Sad...Fathers said they would shy away from assisting a child in need, because they might be perceived as having suspect motives. Picture: News Corp Australia Source: News Limited

But child safety expert Catherine Gerhardt said many parents would only be inclined to think about putting locational devices on their children, if they had experienced a scare in the past.

She said while the product could provide some peace of mind, parents needed to be careful not to instil too much fear into their kids.

"You have to be careful because kids are growing up with so much anxiety thinking there is something nasty around every corner," Ms Gerhardt said.

She said the best way to protect kids was having firm discussions with them about never going anywhere without seeking permission first.

Melbourne mum Maya Asafi, from Caulfield South, says she worries about her two sons Ben, 3 and Daniel 1.

Although they are still quite young and tend to stick by her side, Ms Asafi says she will consider getting a child tracking device when they become a little more independent.

"I think it's only natural to be worried about the kids, at the moment they are young and they are not going anywhere by themselves, but in the future I could see myself wanting something like this," she said.

Warning...Child safety expert Catherine Gerhardt warned that it's important not to instil too much fear into kids. Picture: News Corp Australia Source: News Limited

Queensland mum of two, Kim Goldstein, knows what it is like to be hit by a moment of panic when a child wanders out of sight even briefly.

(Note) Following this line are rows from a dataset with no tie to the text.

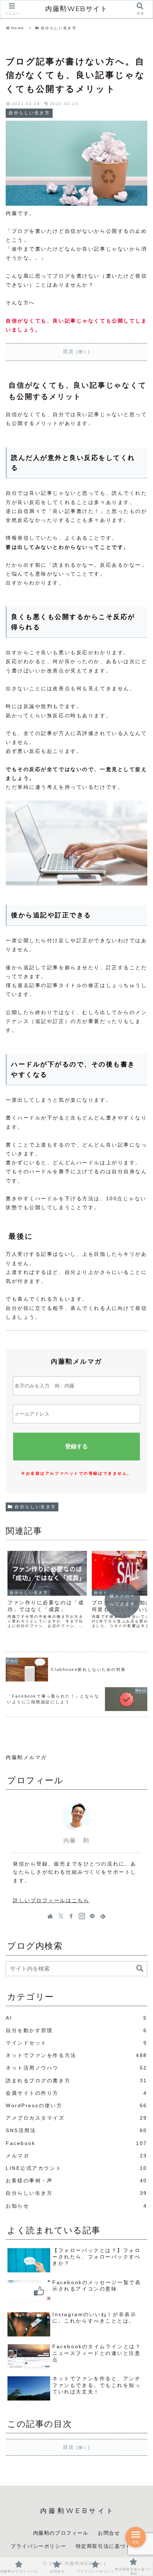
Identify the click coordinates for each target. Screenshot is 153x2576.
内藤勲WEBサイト (76, 9)
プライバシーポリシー (38, 2546)
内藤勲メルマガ (26, 1757)
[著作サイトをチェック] (50, 1916)
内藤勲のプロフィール (61, 2533)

"My kids don't run away an awful lot, but I know that moment when your heart is in your mouth and you can't see them, and there is a big advantage in something like this," she says of the GPS child tracking device.

Kim Goldstein, 36 of Mermaid Waters, Gold Coast, with her 2 Children Maisee, 4 and Harvey, 2. Photographer: Liam Kidston. Source: News Limited

Ms Goldstein, who has a four year old daughter Maisee and a two year old son Harvey, said she would consider having her children carry a location device in a busy shopping centre, an airport or at a show like the EKKA.